Dartmoor was designated as a National Park in 1951, a vast tract of largely untamed countryside of huge richness and diversity stretching across 368 square miles. It's a landscape quite unlike any other, populated by lofty granite tors, mysterious hut circles and standing stones, ancient woodlands, sturdy clapper bridges, rushing streams, Dartmoor ponies, bustling stannary towns, and secluded villages.
This unique area has so much to see and do, but first of all you must experience Dartmoor by actually getting out onto it - walk, ride, cycle, canoe or even fish so that you can soak up its very special atmosphere. Another Dartmoor activity that has become very popular with families is letterboxing - you can find out more at High Moorland Visitor Centre at Princetown.
Dartmoor is crossed by many miles of footpaths and tracks, but two major routes with breathtaking scenery are The Dartmoor Way, a circuit that visits many attractive Dartmoor towns and villages, and Two Moors Way linking Dartmoor and Exmoor.
However, you do not need to follow a planned route for Dartmoor is full of unexpected delights. These include a modern Castle with stunning views at Castle Drogo, a tranquil Benedictine monastery at Buckfast Abbey where you can buy honey and mead, a granite railway at Hay Tor, while a visit to picturesque Widecombe-in-the-Moor of Uncle Tom Cobley fame is a must.

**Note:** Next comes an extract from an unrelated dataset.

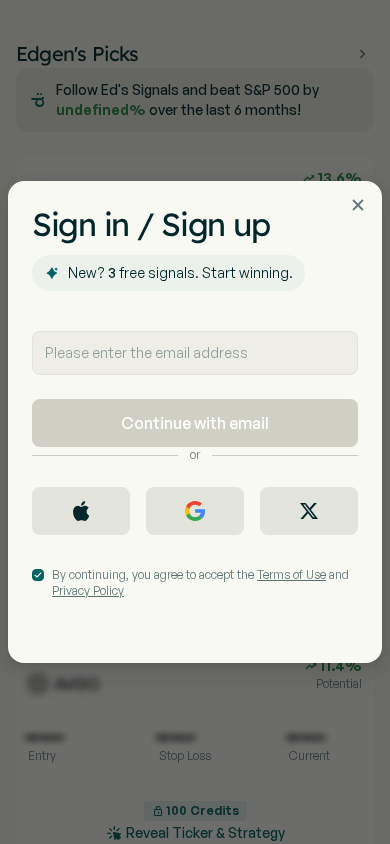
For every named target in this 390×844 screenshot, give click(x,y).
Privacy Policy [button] (88, 590)
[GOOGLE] (195, 511)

As well as amazing scenery Dartmoor has many different layers to discover - curious geology and fascinating archaeology, centuries of history, the mining legacy, local legend and folklore, and its unique wildlife and flora. The Dartmoor National Park Authority helps deepen understanding and enjoyment of Dartmoor in guided walks, talks and events, while Dartmoor's unique heritage can also be explored further at the fascinating Museum of Dartmoor Life at Okehampton.
However, Dartmoor is also special for many other reasons. Dartmoor shopping is distinctive as although shops tend to be quite small, there is a fascinating variety including bookshops, walking equipment stockists, specialist food and drink suppliers, antiques, and art and craft galleries. Dartmoor culture is also very strong with a whole host of events ranging from traditional celebrations like Tavistock Goose Fair to newer literary and music festivals such as The Two Moors Festival and Chagstock.